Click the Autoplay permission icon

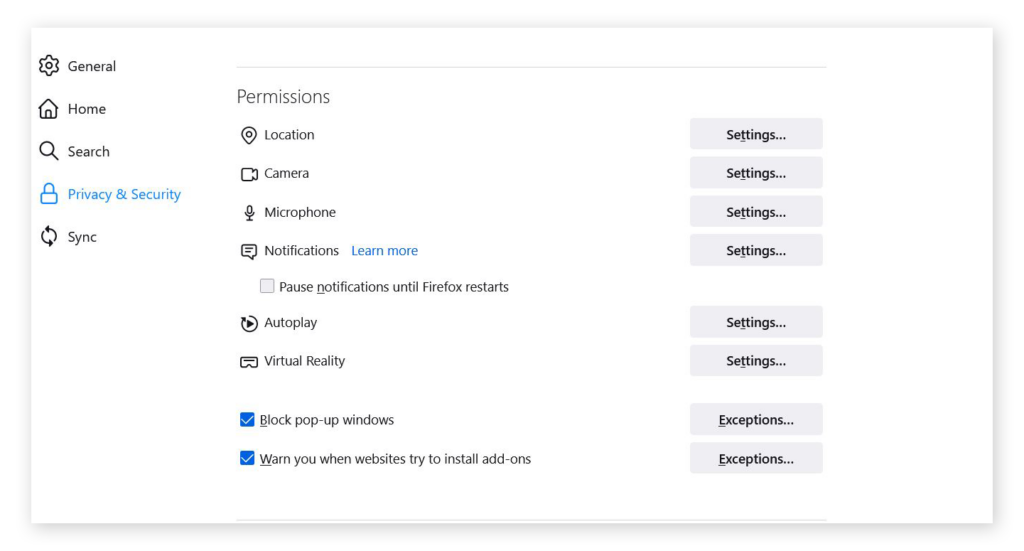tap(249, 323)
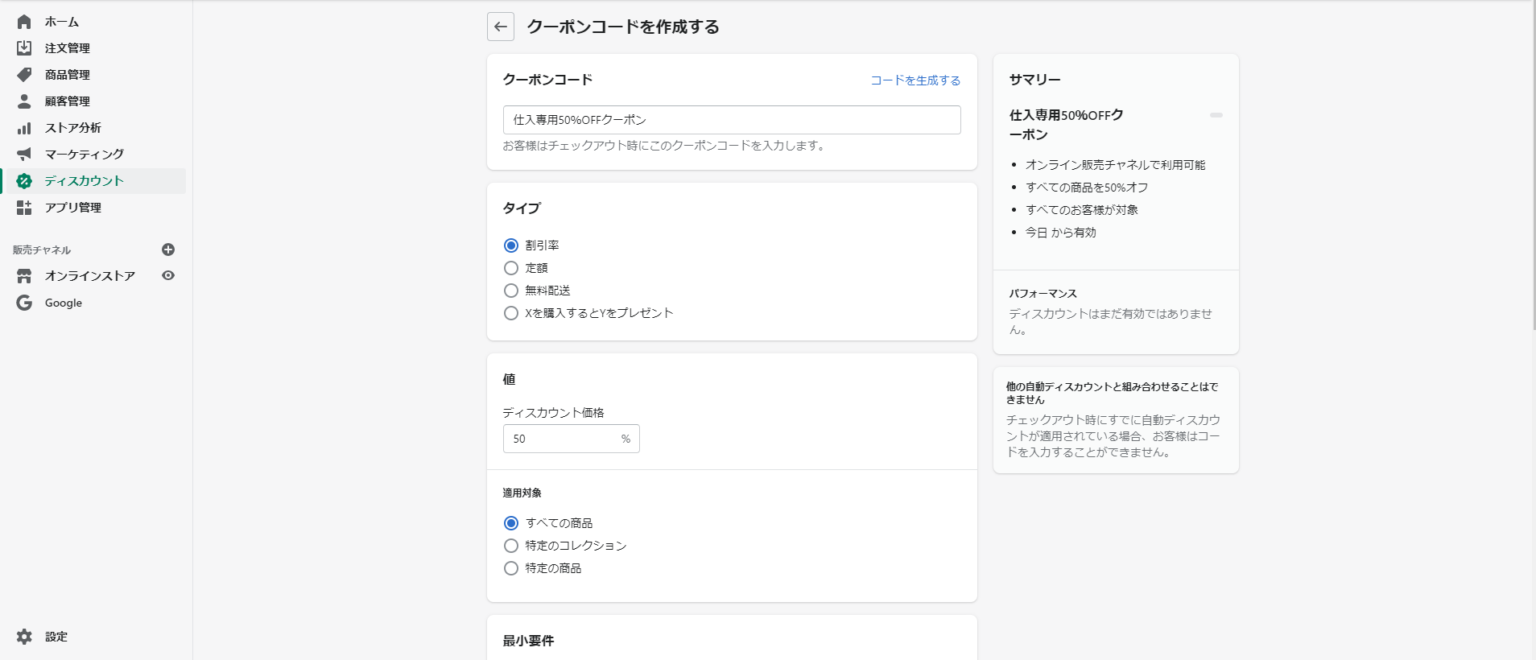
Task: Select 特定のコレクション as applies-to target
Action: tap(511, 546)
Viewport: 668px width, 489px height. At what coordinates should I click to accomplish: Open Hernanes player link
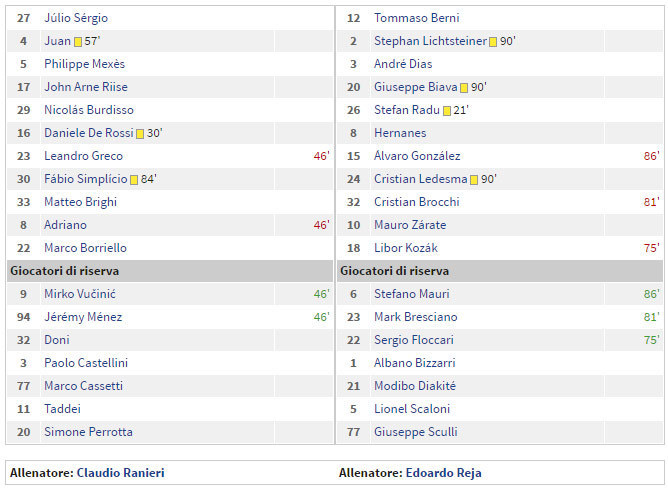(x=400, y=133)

..........

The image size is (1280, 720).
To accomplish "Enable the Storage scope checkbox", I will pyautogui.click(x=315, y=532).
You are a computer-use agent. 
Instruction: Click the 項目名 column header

..........

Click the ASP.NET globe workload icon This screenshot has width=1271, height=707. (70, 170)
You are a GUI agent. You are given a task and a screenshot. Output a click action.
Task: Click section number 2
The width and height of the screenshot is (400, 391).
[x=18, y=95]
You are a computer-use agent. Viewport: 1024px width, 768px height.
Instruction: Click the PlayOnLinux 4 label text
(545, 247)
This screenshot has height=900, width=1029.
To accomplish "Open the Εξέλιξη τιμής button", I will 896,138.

..........

** WORK REQUIRED **
The answer must be a single number: the count of lines in the listing that hold the string "agent".

** RESPONSE TO THIS EXERCISE **
3